- **Required action**
For every record here, output an exact copy.

§ §

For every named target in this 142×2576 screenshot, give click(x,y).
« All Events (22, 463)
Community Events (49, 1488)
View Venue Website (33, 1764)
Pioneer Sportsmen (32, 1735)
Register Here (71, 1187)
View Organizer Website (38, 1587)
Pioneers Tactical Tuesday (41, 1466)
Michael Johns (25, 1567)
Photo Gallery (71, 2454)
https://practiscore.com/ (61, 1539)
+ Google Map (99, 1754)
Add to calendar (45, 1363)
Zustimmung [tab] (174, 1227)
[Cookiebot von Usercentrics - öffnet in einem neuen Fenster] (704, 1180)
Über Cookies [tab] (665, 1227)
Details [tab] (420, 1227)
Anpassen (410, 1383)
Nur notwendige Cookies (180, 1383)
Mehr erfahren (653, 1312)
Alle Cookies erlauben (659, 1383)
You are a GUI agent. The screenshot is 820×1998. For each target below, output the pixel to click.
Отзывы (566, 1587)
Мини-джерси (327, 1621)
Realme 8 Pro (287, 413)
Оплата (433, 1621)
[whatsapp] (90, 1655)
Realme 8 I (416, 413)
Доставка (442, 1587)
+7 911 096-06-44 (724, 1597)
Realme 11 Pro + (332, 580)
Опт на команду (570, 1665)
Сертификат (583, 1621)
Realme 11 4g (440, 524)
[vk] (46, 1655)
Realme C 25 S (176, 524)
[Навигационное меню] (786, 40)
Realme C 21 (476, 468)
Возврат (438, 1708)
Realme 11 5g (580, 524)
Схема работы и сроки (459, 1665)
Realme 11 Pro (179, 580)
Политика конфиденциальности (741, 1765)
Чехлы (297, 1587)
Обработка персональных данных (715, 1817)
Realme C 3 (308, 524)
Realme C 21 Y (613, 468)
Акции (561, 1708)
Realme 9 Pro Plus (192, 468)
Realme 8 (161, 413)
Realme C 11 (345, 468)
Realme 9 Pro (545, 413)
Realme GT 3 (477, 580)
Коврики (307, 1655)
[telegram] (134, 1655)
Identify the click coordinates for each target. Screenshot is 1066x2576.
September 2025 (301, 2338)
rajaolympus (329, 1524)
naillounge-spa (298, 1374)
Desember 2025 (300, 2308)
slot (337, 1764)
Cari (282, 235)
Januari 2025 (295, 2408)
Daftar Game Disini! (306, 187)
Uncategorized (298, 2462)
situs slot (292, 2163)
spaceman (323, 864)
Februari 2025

§ §

- **Task answer**
For every named target in this 142×2576 screenshot, give click(x,y).
« All Events (22, 463)
Community Events (49, 1488)
View Venue Website (33, 1764)
Pioneer Sportsmen (32, 1735)
Register Here (71, 1187)
View Organizer Website (38, 1587)
Pioneers Tactical Tuesday (41, 1466)
Michael Johns (25, 1567)
Photo Gallery (71, 2454)
https://practiscore.com/ (61, 1539)
+ Google Map (99, 1754)
Add to calendar (45, 1363)
Zustimmung [tab] (174, 1227)
[Cookiebot von Usercentrics - öffnet in einem neuen Fenster] (704, 1180)
Über Cookies [tab] (665, 1227)
Details [tab] (420, 1227)
Anpassen (410, 1383)
Nur notwendige Cookies (180, 1383)
Mehr erfahren (653, 1312)
Alle Cookies erlauben (659, 1383)
You are a GUI agent. The screenshot is 820×1998. For each target below, output the pixel to click.
Отзывы (566, 1587)
Мини-джерси (327, 1621)
Realme 8 Pro (287, 413)
Оплата (433, 1621)
[whatsapp] (90, 1655)
Realme 8 I (416, 413)
Доставка (442, 1587)
+7 911 096-06-44 (724, 1597)
Realme 11 Pro + (332, 580)
Опт на команду (570, 1665)
Сертификат (583, 1621)
Realme 11 4g (440, 524)
[vk] (46, 1655)
Realme C 25 S (176, 524)
[Навигационное меню] (786, 40)
Realme C 21 (476, 468)
Возврат (438, 1708)
Realme 11 5g (580, 524)
Схема работы и сроки (459, 1665)
Realme 11 Pro (179, 580)
Политика конфиденциальности (741, 1765)
Чехлы (297, 1587)
Обработка персональных данных (715, 1817)
Realme C 3 (308, 524)
Realme C 21 Y (613, 468)
Акции (561, 1708)
Realme 9 Pro Plus (192, 468)
Realme 8 (161, 413)
Realme C 11 (345, 468)
Realme 9 Pro (545, 413)
Realme GT 3 (477, 580)
Коврики (307, 1655)
[telegram] (134, 1655)
Identify the click coordinates for each target. Screenshot is 1066x2576.
September 2025 (301, 2338)
rajaolympus (329, 1524)
naillounge-spa (298, 1374)
Desember 2025 (300, 2308)
slot (337, 1764)
Cari (282, 235)
Januari 2025 (295, 2408)
Daftar Game Disini! (306, 187)
Uncategorized (298, 2462)
situs slot (292, 2163)
spaceman (323, 864)
Februari 2025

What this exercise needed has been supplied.